Diversity index

Diversity index

A diversity index is a statistic which is intended to measure the local members of a set consisting of various types of objects. Diversity indices can be used in many fields of study to assess the diversity of any population in which each member belongs to a unique group, type or species. For instance, it is used in ecology to measure biodiversity in an ecosystem, in demography to measure the distribution of population of various demographic groups, in economics to measure the distribution over sectors of economic activity in a region, and in information science to describe the complexity of a set of information.
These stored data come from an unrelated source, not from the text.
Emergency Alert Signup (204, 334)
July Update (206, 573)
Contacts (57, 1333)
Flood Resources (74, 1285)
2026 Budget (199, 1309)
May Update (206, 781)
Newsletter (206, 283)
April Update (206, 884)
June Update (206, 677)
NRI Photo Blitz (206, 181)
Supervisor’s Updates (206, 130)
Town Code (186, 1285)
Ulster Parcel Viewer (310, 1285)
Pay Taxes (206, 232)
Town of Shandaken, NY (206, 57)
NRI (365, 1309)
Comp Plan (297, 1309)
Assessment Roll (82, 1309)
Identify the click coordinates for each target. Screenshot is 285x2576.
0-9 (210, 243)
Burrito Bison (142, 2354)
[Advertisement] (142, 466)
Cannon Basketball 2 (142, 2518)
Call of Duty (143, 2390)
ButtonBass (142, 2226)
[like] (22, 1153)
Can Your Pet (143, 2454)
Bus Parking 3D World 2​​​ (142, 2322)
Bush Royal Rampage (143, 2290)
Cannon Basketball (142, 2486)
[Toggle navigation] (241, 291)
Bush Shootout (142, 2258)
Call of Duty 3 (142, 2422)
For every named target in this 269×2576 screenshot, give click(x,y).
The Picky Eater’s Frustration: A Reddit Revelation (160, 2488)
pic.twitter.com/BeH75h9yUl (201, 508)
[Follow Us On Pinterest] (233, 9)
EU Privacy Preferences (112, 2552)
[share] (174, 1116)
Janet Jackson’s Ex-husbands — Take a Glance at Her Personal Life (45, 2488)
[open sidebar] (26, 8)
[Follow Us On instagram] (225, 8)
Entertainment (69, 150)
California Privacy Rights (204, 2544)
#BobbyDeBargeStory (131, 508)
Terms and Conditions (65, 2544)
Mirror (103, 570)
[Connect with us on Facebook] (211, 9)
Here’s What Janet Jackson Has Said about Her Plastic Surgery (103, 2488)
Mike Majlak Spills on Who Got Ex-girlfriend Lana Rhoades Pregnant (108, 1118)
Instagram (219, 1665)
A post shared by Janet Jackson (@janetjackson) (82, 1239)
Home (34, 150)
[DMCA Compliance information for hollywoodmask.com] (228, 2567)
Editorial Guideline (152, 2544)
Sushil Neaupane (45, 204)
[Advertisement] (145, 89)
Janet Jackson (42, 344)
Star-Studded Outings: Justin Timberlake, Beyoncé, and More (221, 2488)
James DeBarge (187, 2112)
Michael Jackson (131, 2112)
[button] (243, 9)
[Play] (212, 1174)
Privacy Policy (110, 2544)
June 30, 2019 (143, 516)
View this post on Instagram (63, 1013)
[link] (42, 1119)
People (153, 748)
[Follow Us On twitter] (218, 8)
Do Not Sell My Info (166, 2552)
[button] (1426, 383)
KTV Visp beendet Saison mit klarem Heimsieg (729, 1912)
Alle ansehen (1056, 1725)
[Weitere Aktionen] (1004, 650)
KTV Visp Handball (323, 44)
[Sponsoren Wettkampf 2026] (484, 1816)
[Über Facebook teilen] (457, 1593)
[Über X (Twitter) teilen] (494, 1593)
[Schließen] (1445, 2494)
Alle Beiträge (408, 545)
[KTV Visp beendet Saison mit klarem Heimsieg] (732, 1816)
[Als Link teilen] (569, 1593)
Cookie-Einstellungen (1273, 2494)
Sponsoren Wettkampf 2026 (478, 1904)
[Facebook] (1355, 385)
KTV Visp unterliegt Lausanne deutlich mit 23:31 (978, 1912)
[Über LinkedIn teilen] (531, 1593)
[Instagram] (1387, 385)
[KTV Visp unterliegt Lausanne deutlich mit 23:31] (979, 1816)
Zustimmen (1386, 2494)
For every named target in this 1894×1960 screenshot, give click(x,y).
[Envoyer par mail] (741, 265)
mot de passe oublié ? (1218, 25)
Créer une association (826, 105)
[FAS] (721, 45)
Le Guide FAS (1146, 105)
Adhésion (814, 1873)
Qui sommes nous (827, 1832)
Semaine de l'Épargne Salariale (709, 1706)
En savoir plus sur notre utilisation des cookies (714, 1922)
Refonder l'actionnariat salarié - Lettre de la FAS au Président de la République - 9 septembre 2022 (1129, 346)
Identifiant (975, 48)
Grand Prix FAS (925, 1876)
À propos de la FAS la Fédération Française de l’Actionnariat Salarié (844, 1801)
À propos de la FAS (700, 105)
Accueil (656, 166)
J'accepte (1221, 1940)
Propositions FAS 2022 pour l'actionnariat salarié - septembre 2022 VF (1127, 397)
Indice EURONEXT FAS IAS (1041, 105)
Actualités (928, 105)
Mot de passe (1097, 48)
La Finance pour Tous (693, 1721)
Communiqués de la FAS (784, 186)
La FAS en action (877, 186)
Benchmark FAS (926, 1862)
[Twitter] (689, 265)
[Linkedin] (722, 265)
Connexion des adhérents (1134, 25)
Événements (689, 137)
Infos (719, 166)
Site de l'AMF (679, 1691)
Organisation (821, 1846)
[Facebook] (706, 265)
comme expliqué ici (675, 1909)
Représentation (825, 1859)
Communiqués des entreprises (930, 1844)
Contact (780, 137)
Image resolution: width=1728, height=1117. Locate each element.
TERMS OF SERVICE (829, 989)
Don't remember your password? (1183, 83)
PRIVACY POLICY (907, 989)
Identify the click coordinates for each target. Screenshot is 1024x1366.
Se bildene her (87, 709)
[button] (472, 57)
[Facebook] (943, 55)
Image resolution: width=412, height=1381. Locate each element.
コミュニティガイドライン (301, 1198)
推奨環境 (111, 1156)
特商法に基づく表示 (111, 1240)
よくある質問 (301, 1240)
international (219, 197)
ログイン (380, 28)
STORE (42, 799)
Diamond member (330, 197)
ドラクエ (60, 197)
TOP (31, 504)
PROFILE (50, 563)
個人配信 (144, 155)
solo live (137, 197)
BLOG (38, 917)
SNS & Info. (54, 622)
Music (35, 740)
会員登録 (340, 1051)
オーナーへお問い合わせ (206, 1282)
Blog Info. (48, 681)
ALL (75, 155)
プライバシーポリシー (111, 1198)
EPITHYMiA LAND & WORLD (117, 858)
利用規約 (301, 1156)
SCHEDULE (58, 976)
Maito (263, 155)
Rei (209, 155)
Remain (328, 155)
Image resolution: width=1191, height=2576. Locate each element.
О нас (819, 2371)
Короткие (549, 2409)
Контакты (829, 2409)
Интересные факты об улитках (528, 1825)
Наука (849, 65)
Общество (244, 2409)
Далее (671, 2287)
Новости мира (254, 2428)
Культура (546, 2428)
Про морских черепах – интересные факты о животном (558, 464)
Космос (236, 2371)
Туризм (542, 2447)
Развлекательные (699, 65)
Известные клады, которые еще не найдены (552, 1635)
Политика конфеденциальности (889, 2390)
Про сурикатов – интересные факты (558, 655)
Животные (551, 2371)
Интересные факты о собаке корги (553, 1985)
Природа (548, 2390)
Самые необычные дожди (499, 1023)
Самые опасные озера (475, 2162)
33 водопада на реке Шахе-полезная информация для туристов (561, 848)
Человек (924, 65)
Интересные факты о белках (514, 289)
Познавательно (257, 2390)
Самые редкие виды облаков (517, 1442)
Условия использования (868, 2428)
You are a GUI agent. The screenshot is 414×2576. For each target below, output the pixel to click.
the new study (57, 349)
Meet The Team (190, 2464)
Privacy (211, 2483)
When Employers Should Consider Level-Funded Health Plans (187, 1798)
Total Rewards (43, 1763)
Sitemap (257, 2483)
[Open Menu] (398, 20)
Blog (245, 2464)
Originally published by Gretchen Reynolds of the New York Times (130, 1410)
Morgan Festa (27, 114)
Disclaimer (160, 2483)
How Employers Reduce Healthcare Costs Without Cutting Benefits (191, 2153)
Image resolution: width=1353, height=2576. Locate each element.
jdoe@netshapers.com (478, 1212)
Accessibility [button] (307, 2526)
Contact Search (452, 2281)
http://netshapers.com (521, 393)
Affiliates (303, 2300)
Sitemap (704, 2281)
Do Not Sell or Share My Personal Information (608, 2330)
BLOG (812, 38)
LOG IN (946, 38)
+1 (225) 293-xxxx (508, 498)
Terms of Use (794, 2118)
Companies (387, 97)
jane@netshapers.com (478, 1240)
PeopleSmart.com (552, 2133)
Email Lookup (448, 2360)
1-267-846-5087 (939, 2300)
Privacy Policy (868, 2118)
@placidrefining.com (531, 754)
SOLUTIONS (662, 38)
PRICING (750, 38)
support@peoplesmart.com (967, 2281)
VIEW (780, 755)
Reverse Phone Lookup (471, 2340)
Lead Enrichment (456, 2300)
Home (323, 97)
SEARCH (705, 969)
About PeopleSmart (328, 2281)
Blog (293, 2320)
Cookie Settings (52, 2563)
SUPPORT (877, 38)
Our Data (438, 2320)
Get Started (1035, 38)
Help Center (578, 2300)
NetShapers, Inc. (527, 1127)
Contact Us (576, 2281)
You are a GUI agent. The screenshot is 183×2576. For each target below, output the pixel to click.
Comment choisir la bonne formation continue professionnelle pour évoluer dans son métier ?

In measuring human diversity, the diversity index measures the probability that any two residents, chosen at random, would be of different ethnicities. If all residents are of the same ethnic group it's zero. If half are from one group and half from another it's .50.[1]

Below, a series of diversity indices is discussed.



Species richness

The species richness S is simply the number of species present in an ecosystem. This index makes no use of relative abundances. In practice, measuring the total species richness in an ecosystem is impossible, except in very depauperate systems. The observed number of species in the system is a biased estimator of the true species richness in the system, and the observed species number increases non-linearly with sampling effort. Thus S, if indicating the observed species richness in an ecosystem, is usually referred to as species density.

Species Evenness

The species evenness is the relative abundance or proportion of individuals among the species.

Concentration ratio

Concentration ratio is a crude indicator of the extent to which a few groups such as species, demographic groups or companies dominate an environment, the total share taken by the top n species or firms. However by itself the concentration ratio does not indicate how much that share is divided between those top n firms or species.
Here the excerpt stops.